Exercise aim: Rewrite the records below, from their beginning up to and including the line with "Action: (112, 19)", replacing "panel" with "pane" and changing nothing else. Omit the pictures from your answer.

----- Input data

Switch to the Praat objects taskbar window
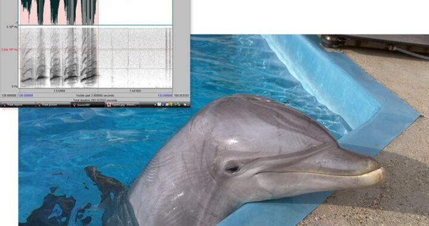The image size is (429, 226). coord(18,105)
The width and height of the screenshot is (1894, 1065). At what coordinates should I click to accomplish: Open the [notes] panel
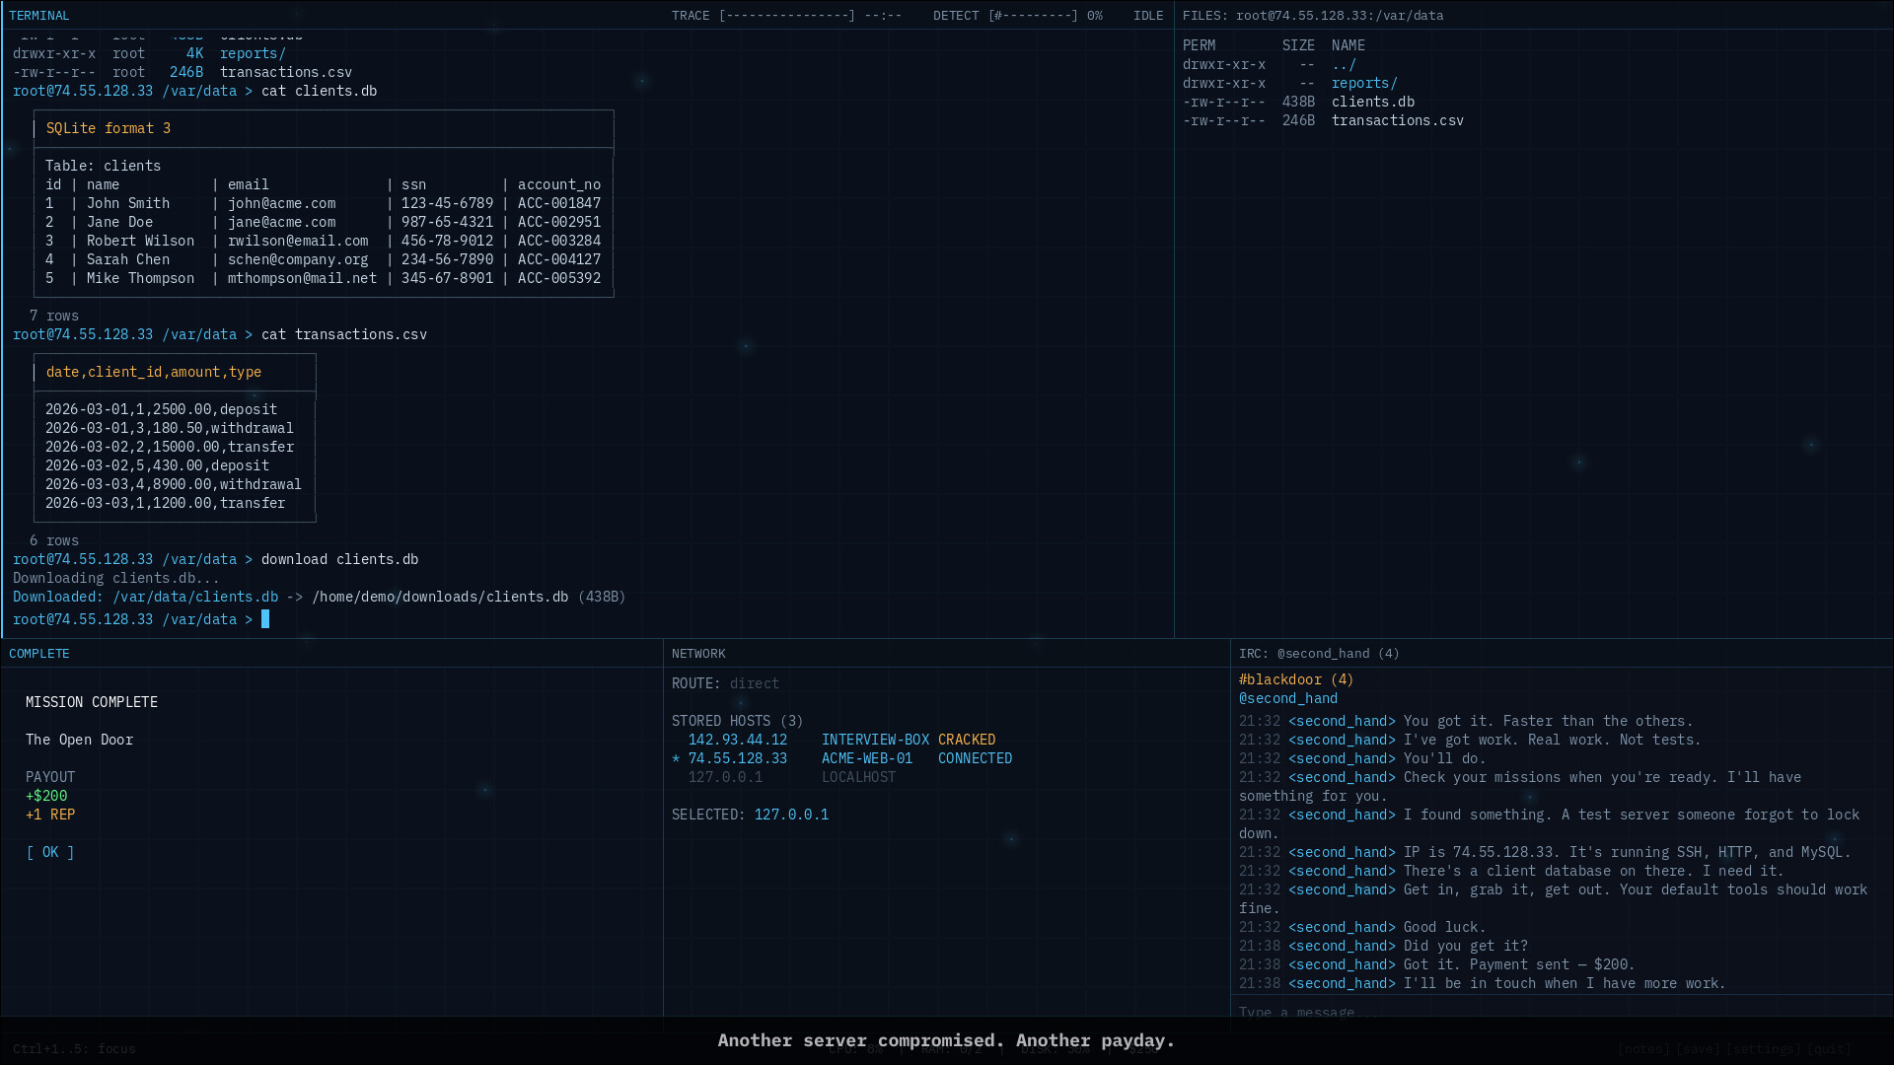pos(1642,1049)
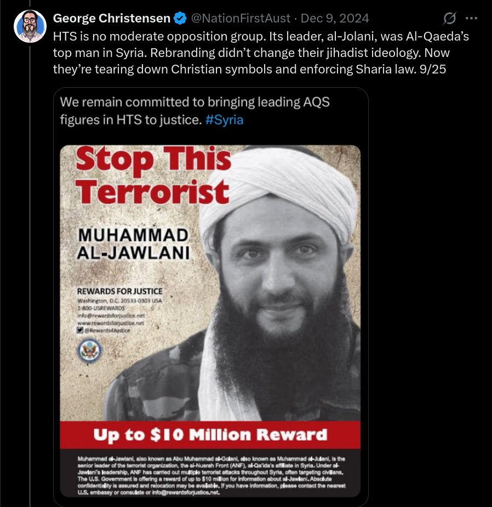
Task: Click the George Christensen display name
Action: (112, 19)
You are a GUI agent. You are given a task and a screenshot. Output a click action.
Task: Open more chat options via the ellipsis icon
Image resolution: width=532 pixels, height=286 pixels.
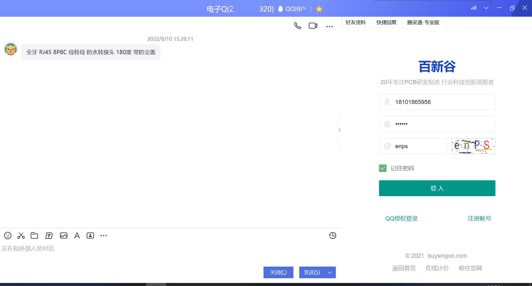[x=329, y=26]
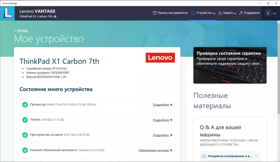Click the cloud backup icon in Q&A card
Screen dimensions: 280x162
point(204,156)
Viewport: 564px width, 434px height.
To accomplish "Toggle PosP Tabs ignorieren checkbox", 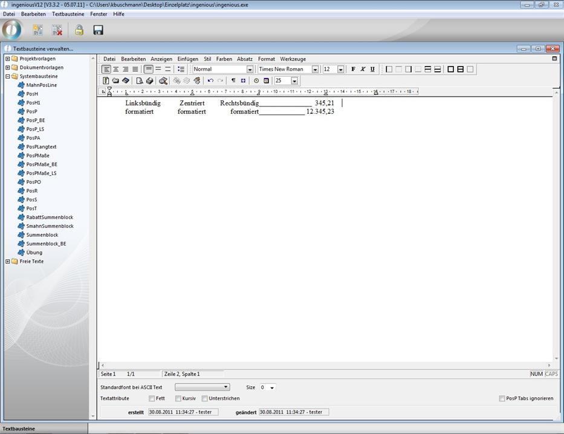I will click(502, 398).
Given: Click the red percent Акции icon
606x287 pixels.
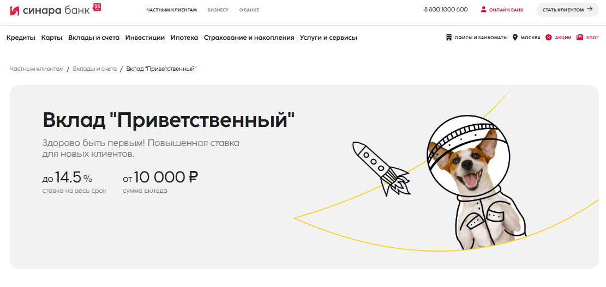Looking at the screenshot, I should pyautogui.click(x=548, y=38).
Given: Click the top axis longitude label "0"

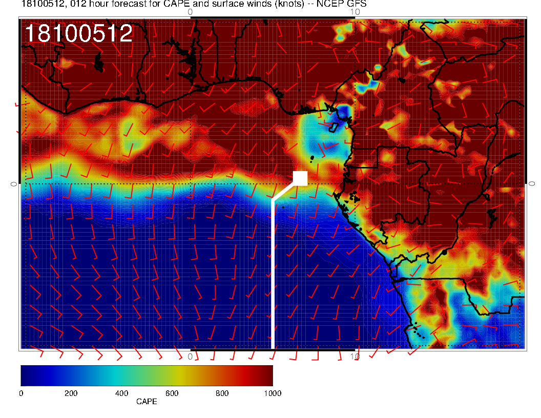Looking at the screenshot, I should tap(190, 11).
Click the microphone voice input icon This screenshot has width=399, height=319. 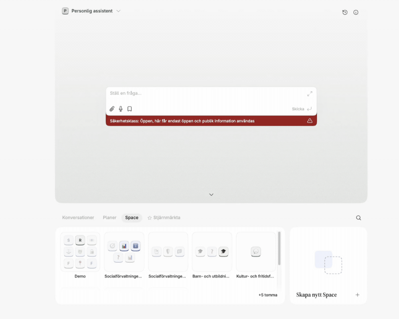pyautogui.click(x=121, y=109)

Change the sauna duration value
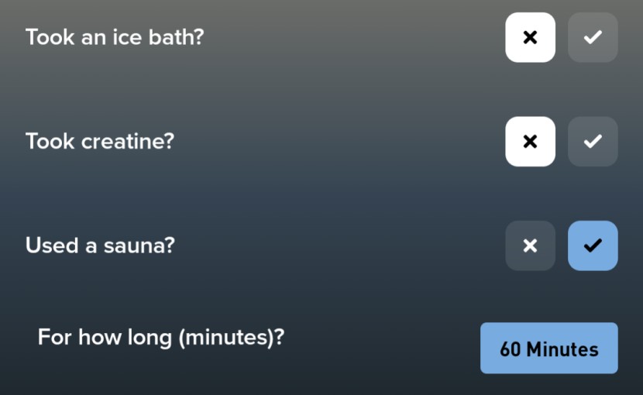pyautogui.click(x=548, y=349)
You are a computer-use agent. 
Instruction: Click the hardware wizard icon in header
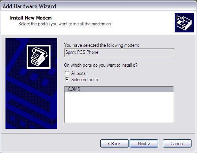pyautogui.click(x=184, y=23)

----------

Result for this task:
Switch to the Praat objects taskbar window
The image size is (429, 226). coord(18,105)
The width and height of the screenshot is (1894, 1065). At what coordinates should I click to accomplish: Open the [notes] pane
pos(1642,1049)
Task: Click the George Christensen display name
Action: (112, 19)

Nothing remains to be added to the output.